Madame Mélanie CHARRUT, Greffier présent lors du délibéré.
DEMANDEUR
[C] [J]
né le 17 Juillet 1981 à [Localité 10], demeurant [Adresse 1]
représenté par Me Cynthia COSTA-SIGRIST, avocat au barreau de BASTIA,
DÉFENDERESSE
[6], dont le siège social est sis [Adresse 9]
représentée par Me Valérie PERINO SCARCELLA, avocat au barreau de BASTIA,
Débats tenus à l’audience du 02 Juin 2025, l’affaire a été mise en délibéré au 28 Juillet 2025 .
Le
Copie Certifiée conforme délivrée :
EXPOSÉ DU LITIGE
Par requête déposée le 23 octobre 2024, Monsieur [C] [J] a formé un recours devant le Pôle social du Tribunal judiciaire de BASTIA aux fins de contester décision de rejet de la Commission Médicale de Recours Amiable (ci-après la [4]) en date du 18 septembre 2024 confirmant la décision de la [3] (ci-après [5]) en date du 19 avril 2024 de refus de prise en charge de sa rechute déclarée le 04 mars 2024 et consécutive à sa maladie professionnelle du 29 août 2017, au motif qu’ « il ne s’agit pas d’une reprise évolutive des lésions ».
L’affaire a été appelée à l’audience du 25 novembre 2024 date à laquelle elle a été retenue.

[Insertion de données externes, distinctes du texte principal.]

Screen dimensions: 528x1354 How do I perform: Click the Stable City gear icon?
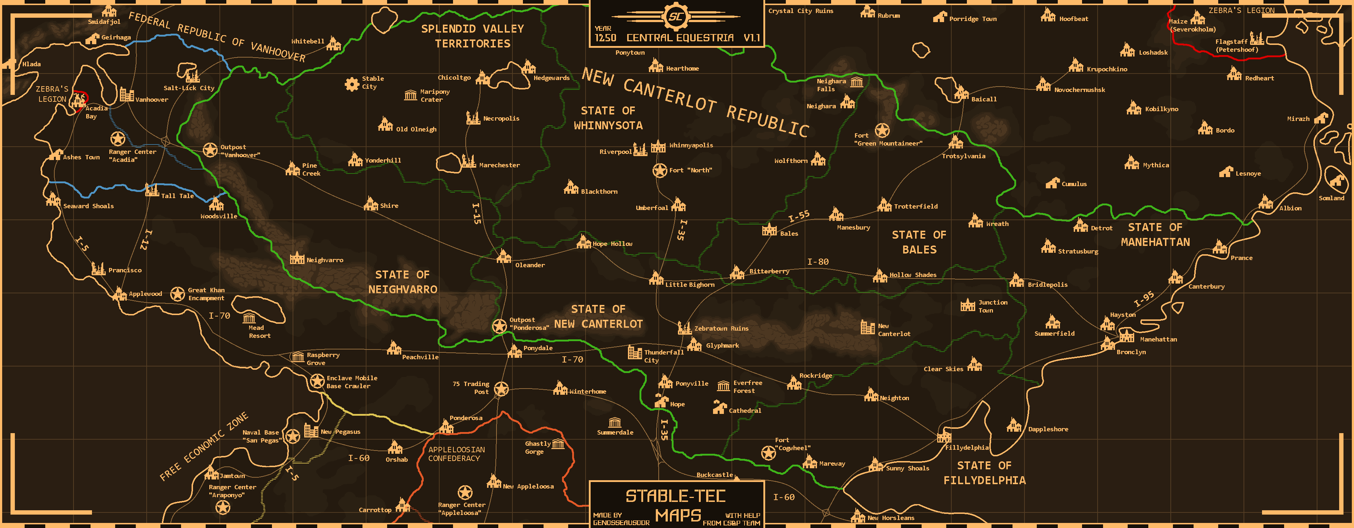click(x=352, y=84)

Monsieur [C] [J], représenté par un avocat, a indiqué se rapporter aux termes de sa requête et a demandé au Pôle social de :
— Annuler la décision de la [7] relative au refus de prise en charge de la rechute de sa maladie professionnelle du 19 avril 2024 ainsi que la décision de rejet de la [4] du 18 septembre 2024 et leurs conséquences de droit,
— Ordonner une mesure expertale afin de dire s’il existe un lien de causalité entre la maladie professionnelle inscrite au tableau n°98 du 29 août 2017 et les lésions et troubles allégués par demande formalisée le 04 mars 2024 et de dire si, à la date de la demande du 04 mars 2024 et au vu des éléments médicaux notamment à compter du 18 décembre 2023, il existait des symptômes traduisant une rechute de la maladie professionnelle du 29 août 2017 et survenue depuis la consolidation fixée au 31 janvier 2023.
La [3], représentée par un avocat, ne s’est pas opposée à la demande d’expertise.

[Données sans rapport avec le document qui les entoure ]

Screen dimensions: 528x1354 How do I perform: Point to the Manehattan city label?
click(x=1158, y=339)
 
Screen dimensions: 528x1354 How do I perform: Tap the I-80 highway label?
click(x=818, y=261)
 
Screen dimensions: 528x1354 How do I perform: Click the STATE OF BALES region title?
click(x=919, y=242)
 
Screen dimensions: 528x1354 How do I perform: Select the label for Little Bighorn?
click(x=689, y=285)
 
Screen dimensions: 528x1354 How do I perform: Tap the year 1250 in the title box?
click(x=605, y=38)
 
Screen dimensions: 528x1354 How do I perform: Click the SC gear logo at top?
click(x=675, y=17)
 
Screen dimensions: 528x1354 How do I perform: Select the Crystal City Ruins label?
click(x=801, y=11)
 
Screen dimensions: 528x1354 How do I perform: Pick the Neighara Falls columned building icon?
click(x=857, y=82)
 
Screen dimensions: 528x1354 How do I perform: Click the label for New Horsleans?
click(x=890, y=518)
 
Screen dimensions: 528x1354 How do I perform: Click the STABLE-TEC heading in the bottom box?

Par jugement en date du 10 février 2025, le Pôle social a ordonné un examen médical de Monsieur [C] [J] et désigné le Docteur [V] [K], en qualité de consultant, avec pour mission :
“- De prendre connaissance des pièces du dossier, lesquelles devront lui être transmises à son adresse dans les 15 jours de la notification de la présente décision,
— D’examiner Monsieur [C] [J], le cas échéant assisté de son avocat et de son médecin traitant et en présence du médecin conseil de la Caisse,
— Dire si les lésions « sciatalgie gauche invalidante et paralysante sur L3/L4 et hernie L4/L5 associée » mentionnées dans le certificat médical de rechute du 04 mars 2024 établi par le Docteur [E] [P], et déclarées non imputables par la [7] par décision du 19 avril 2024, sont en lien direct et unique avec la maladie professionnelle de Monsieur [C] [J] du 29 août 2017,”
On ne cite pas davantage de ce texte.